Aproveitando todo este inesperado cenário, a 1 de Agosto de 1808, uma guarnição inglesa desembarca na foz do rio Mondego. Nas semanas seguintes os ingleses e portugueses ganham duas importantes batalhas,  a da Roliça (dia 17) e a  do Vimeiro (dia 21). Não restou aos franceses nada mais que bater em retirada e regressar aos seus croissants.

Mas Napoleão, ferido no orgulho, queria mesmo conquistar o Porto. Em Março de 1809 um exército francês comandado pelo marechal Nicolas Jean-de-Dieu Soult entra em Portugal. No dia 16 de Março de 1809, as tropas napoleónicas ganham uma batalha perto de Braga e no dia 29 entraram facilmente no Porto (não se esperava uma invasão devido ao armistício assinado um ano antes).

Sem grande oposição, os soldados franceses queimaram casas, pilharam o que conseguiam carregar, violaram e atacaram a população que, indefesa, correu para a ponte das Barcas para procurar abrigo em Gaia, onde já se encontravam militares portugueses, prontos a defender a pátria.
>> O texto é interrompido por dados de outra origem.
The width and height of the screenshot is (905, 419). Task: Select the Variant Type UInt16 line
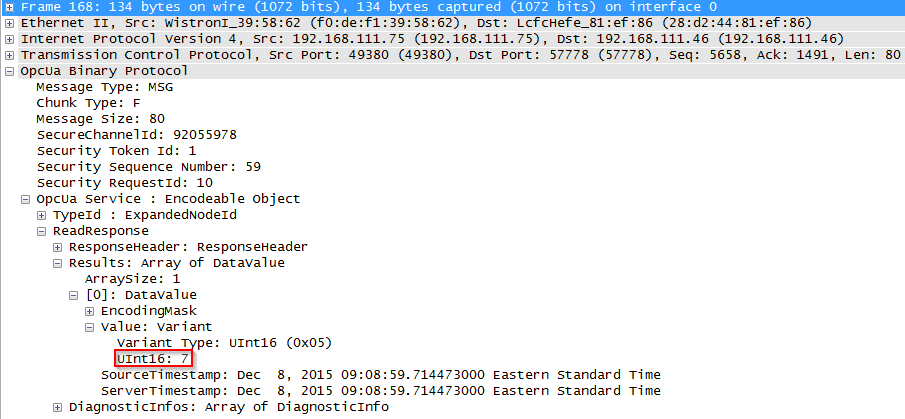(x=225, y=343)
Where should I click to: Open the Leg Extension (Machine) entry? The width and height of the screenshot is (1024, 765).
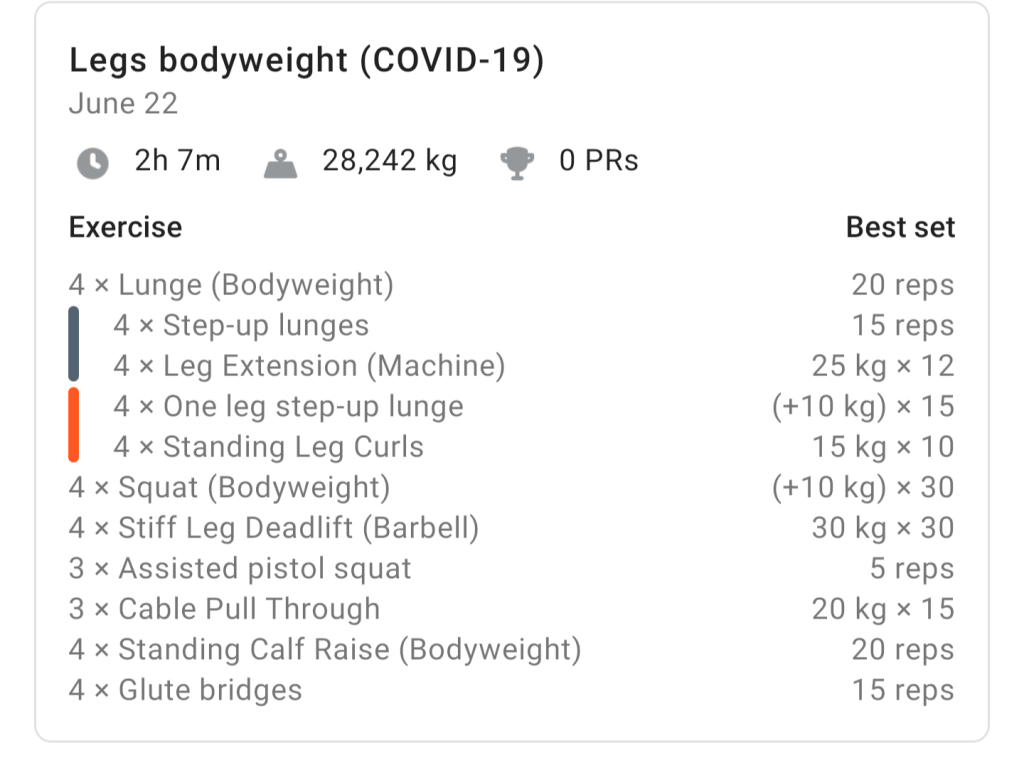pyautogui.click(x=309, y=366)
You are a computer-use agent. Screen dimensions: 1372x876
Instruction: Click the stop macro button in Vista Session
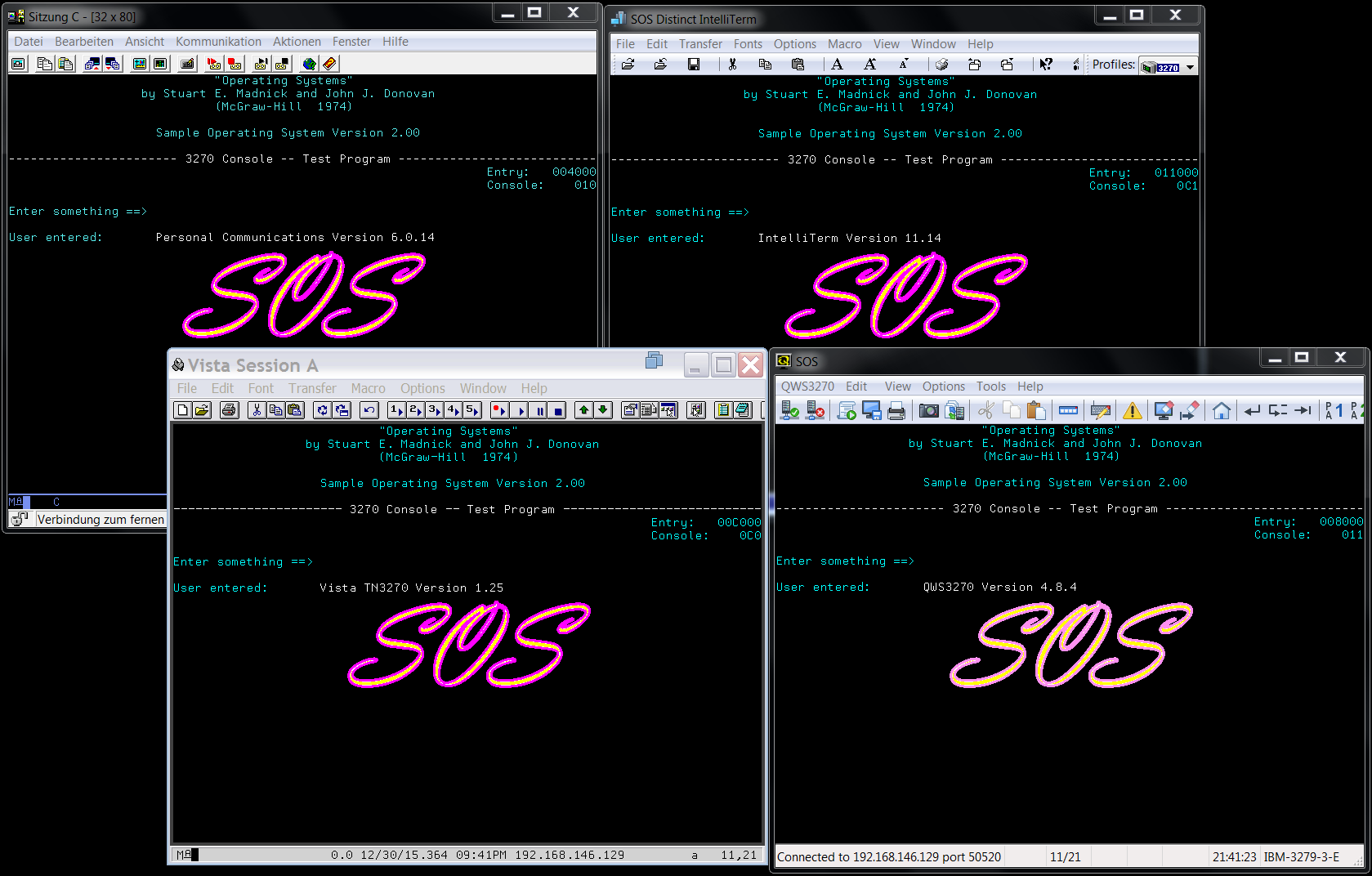click(x=559, y=410)
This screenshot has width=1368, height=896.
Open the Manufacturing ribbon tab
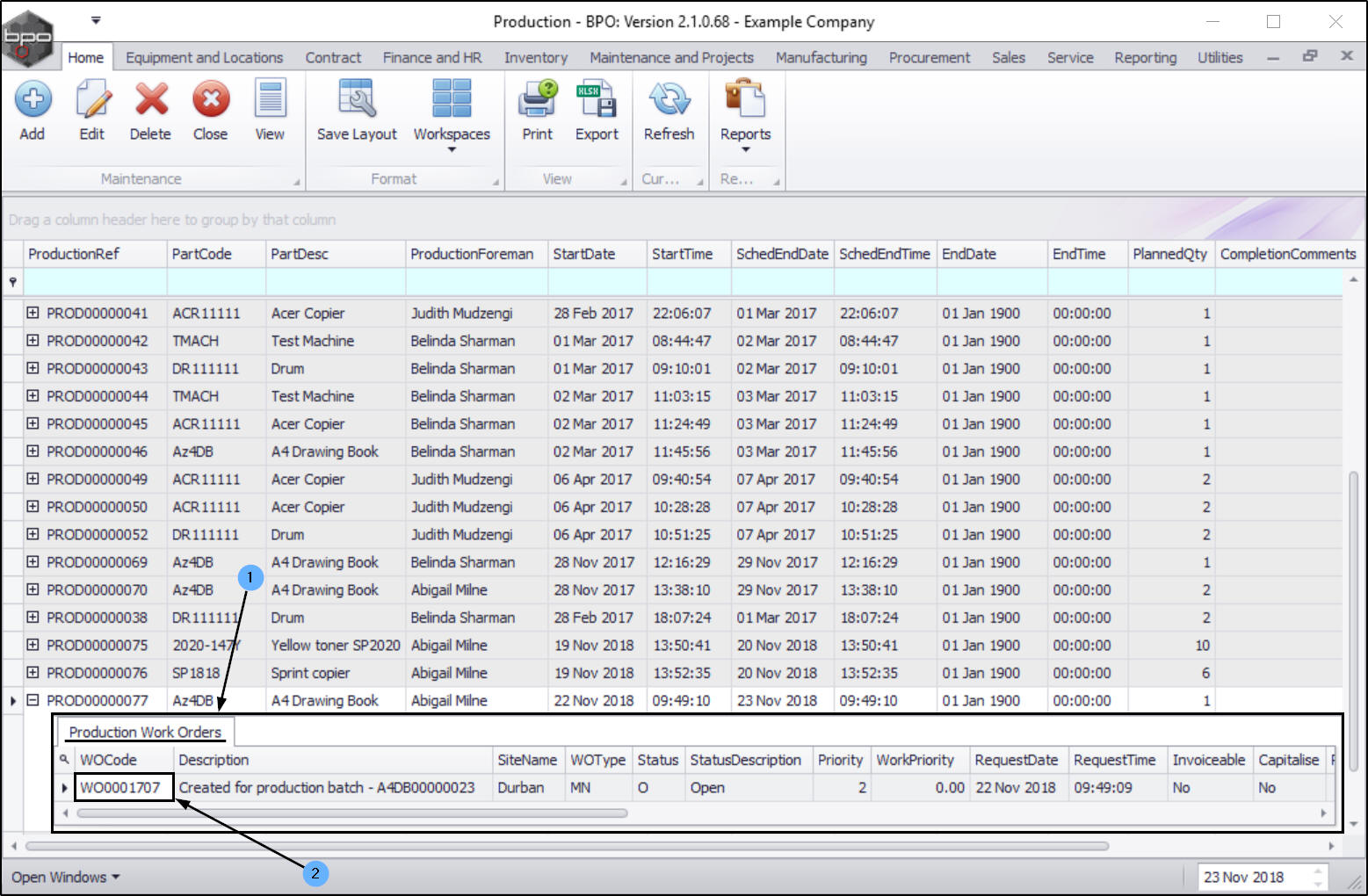click(x=821, y=57)
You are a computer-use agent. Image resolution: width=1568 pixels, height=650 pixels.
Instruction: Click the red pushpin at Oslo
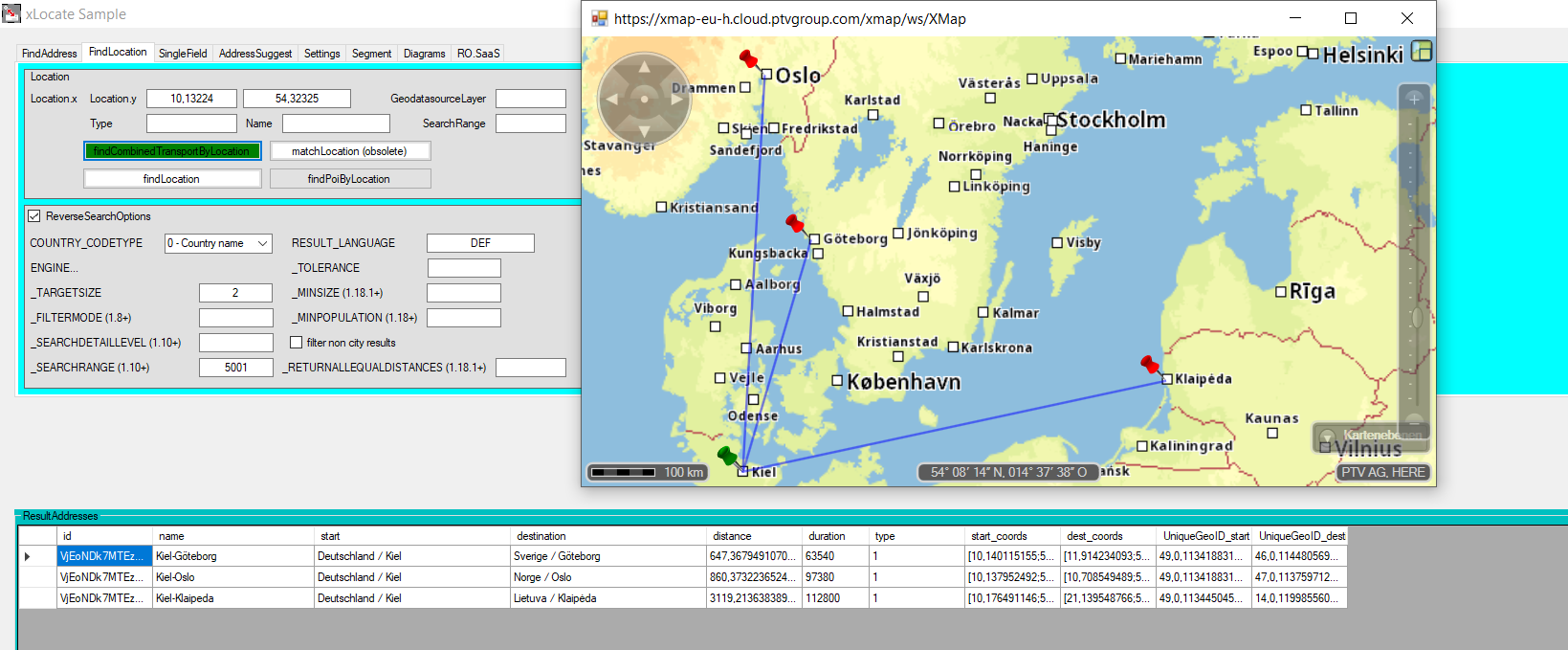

Com tanta gente na ponte, a estrutura frágil não aguentou o peso da avalancha humana e … cedeu. Nesse tempo pouca gente sabia nadar, mesmo por ente marinheiros ou pescadores. À maioria nada mais restava que esbracejar e esperar que o Douro as embalasse. Esta é a chamada Tragédia da Ponte das Barcas e quase todos os portuenses a conhecem.

O cenário apocalíptico que se viveu naquela ponte, o esbracejar dos entes queridos no Douro, o abandonar do lar, as vidas inocentes roubadas por ganância, marcou as gente do Porto, unindo-as. Não podiam recuperar a vida ceifada aos familiares, podiam, no entanto, devolver-lhe o seu país.

Dois meses mais tarde, a 12 de Maio, os franceses foram expulsos, pela segunda vez do Porto pelas tropas portuguesas (ajudadas pelos camaradas britânicos) , forçando-os a retirarem-se de território nacional pela fronteira de Montalegre.